Generac Grid Services Blog

This Missing Piece of the Energy Puzzle

By Malcolm Metcalfe on Mar 27, 2019 7:25:11 AM

There is no doubt that we are facing real problems with climate, fossil fuels and carbon emissions, but as we look to solve these problems, I think that we need to look carefully at the underlying facts, rather than focusing (as some do) on the short-term elimination of fossil fuel.

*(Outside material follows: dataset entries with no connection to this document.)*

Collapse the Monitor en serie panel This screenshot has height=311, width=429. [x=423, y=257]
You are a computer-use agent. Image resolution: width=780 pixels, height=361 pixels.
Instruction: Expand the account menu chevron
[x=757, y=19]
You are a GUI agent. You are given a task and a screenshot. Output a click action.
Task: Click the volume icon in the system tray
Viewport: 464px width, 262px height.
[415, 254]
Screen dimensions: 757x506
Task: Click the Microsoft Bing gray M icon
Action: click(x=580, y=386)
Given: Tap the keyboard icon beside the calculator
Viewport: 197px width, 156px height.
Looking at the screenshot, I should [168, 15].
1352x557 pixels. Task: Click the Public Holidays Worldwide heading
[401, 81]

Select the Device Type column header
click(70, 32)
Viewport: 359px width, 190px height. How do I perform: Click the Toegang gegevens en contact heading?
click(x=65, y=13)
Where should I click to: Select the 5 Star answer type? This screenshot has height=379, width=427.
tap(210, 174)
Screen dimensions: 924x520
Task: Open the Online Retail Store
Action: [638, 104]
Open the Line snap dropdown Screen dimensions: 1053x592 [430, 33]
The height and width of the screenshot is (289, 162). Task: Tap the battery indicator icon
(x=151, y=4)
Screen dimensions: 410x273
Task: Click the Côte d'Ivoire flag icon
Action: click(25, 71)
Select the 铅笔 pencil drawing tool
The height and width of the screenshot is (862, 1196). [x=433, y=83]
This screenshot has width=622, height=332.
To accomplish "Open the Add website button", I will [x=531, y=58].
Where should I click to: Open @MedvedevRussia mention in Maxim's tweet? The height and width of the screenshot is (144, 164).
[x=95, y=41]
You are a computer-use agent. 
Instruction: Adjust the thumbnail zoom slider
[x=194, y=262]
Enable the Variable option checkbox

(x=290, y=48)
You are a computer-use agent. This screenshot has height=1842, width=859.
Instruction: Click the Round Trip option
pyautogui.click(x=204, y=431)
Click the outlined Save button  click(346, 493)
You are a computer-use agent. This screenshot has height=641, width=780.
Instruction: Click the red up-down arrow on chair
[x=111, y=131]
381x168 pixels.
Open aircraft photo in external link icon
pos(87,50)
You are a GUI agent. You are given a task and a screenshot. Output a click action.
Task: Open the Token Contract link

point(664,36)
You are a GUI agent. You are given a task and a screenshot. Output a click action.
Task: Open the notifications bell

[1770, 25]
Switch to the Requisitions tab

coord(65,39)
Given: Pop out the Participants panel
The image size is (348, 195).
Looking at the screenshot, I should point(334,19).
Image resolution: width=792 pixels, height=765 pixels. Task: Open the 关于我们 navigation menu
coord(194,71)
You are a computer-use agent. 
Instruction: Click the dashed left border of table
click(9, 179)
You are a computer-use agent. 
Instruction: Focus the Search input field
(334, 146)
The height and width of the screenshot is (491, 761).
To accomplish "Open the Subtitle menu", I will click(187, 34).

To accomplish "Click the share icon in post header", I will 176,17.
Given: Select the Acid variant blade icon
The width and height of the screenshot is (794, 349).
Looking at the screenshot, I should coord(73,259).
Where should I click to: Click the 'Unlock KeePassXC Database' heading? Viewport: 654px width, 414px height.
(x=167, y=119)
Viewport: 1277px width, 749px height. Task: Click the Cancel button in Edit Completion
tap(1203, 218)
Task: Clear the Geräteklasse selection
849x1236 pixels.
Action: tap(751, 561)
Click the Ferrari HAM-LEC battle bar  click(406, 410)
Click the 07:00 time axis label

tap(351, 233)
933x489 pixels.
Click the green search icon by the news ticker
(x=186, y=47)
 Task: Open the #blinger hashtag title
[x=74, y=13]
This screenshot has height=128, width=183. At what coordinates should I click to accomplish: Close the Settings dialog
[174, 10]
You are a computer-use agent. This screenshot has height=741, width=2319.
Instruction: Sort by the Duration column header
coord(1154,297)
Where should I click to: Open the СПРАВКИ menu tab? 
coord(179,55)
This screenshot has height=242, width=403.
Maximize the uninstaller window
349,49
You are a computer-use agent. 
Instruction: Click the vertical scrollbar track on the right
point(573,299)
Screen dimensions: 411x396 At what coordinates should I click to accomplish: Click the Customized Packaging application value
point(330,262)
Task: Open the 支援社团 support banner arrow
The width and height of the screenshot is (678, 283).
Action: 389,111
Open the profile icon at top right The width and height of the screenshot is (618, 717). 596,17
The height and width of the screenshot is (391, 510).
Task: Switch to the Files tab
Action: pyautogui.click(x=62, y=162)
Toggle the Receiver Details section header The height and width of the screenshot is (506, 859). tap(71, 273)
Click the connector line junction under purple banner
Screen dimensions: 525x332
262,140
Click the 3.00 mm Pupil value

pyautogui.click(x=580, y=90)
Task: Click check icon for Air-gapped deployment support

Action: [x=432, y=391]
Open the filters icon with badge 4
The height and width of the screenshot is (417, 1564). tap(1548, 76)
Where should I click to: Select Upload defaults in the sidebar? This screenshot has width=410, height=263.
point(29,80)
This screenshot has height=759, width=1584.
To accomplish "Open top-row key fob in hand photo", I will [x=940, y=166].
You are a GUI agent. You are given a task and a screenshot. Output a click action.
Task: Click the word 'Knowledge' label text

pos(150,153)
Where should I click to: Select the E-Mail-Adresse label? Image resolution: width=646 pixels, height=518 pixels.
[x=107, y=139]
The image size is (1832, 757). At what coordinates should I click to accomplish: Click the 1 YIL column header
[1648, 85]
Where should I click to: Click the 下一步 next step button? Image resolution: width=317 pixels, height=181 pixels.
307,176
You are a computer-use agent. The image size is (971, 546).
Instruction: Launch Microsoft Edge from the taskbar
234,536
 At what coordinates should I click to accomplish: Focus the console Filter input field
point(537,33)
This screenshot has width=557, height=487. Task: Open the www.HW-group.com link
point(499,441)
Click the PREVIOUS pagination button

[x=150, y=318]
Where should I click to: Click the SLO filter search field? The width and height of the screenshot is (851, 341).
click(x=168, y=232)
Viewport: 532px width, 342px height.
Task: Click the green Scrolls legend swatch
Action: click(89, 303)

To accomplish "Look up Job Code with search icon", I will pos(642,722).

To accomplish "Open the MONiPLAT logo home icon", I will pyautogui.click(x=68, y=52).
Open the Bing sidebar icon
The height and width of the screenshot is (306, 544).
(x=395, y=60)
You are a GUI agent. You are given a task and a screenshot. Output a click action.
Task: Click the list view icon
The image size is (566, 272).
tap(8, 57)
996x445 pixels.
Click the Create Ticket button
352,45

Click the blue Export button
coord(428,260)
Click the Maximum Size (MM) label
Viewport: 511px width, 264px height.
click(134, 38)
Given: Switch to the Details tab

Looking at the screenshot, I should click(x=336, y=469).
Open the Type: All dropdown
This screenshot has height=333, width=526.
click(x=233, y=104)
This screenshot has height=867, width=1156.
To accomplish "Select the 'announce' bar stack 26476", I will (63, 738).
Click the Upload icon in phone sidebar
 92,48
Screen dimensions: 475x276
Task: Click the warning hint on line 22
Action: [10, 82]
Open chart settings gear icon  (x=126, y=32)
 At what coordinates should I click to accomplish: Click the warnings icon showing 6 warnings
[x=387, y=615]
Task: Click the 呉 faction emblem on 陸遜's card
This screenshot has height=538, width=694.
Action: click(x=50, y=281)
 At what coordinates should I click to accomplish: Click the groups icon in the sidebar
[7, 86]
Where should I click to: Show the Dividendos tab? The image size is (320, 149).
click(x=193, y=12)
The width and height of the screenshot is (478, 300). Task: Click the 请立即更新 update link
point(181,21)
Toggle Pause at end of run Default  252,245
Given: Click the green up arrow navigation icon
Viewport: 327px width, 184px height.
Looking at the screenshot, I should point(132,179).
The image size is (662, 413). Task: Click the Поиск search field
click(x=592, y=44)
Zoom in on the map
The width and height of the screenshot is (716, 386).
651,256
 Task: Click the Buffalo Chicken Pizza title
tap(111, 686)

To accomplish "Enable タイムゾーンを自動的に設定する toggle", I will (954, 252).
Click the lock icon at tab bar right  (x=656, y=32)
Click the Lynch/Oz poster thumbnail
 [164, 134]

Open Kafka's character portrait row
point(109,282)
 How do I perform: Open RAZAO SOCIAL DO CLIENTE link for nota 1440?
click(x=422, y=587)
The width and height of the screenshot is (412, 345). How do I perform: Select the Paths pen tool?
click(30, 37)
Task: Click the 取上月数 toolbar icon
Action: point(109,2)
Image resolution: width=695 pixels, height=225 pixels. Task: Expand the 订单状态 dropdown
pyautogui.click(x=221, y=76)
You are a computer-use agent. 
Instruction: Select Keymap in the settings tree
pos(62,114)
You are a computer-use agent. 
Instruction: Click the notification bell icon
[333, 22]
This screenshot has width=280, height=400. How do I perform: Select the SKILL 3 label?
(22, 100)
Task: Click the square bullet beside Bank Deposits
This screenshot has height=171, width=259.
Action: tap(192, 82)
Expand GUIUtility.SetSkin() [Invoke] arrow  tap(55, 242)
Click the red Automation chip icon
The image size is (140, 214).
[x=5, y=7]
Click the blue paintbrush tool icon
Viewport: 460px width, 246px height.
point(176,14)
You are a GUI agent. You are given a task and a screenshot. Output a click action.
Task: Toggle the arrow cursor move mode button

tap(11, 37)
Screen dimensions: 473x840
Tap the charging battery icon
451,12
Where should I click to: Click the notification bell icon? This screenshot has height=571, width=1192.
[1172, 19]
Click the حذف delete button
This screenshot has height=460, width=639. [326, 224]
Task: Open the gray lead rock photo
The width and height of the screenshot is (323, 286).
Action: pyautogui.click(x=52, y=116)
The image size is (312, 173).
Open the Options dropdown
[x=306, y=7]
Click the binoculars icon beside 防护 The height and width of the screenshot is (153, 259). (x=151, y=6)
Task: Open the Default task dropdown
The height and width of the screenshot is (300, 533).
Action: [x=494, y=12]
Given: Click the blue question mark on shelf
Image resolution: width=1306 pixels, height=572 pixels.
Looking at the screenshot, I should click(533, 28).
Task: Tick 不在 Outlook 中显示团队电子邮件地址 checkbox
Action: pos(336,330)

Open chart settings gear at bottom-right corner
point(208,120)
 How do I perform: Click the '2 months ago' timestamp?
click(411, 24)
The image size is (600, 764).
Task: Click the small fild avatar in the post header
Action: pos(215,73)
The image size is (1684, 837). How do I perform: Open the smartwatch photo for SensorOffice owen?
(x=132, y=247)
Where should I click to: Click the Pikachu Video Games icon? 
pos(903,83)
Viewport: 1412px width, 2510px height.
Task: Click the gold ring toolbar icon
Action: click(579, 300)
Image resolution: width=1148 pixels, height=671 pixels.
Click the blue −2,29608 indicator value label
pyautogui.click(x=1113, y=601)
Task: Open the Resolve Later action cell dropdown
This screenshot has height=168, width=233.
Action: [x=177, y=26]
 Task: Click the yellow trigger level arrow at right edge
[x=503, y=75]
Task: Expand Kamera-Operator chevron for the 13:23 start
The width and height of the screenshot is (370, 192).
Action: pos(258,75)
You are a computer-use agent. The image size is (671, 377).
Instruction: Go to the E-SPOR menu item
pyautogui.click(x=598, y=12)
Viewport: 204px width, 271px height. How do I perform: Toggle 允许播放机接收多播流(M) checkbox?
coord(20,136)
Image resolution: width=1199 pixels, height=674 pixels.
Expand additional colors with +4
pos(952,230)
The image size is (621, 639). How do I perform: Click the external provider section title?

  1. The biggest sources of emissions in the US are the generation of electricity from coal and transportation-related emissions (60% of which is for personal transportation). These two sources are responsible for more than 2/3 of total emissions.  Canada is only slightly better, in that its electric system generates almost 60% of total energy with hydro, and nuclear is a large contributor to clean electricity as well.  Canada’s petroleum industry ranks second, behind transportation.
  2. Electricity provides less than 20% of total energy, and the remainder is almost all fossil fuel. The average person gets fuel in three forms: electricity, natural gas and transportation fuel (gasoline or diesel fuel).  Any major reduction in the direct delivery of fossil fuel will be expected to be replaced with electricity, and that may be a big challenge, given the fact that the electric grid at present delivers only about 20% of the total energy.
  3. Many people seem to think that if they can convert their current electricity use to solar energy, the problem will be solved. They tend to forget, however, about heating and transportation fuel. In most cases, the fossil fuel energy is far larger than the electrical energy delivered.
  4. I keep hearing that the problem is someone else’s fault – blame India, China, the oil industry or the government. We all need to look in the mirror – and recognize who the big users are.  The fact is that North Americans are among the largest users of energy per capita in the world.  As “Pogo” would have said, “We have seen the enemy, and it is us!”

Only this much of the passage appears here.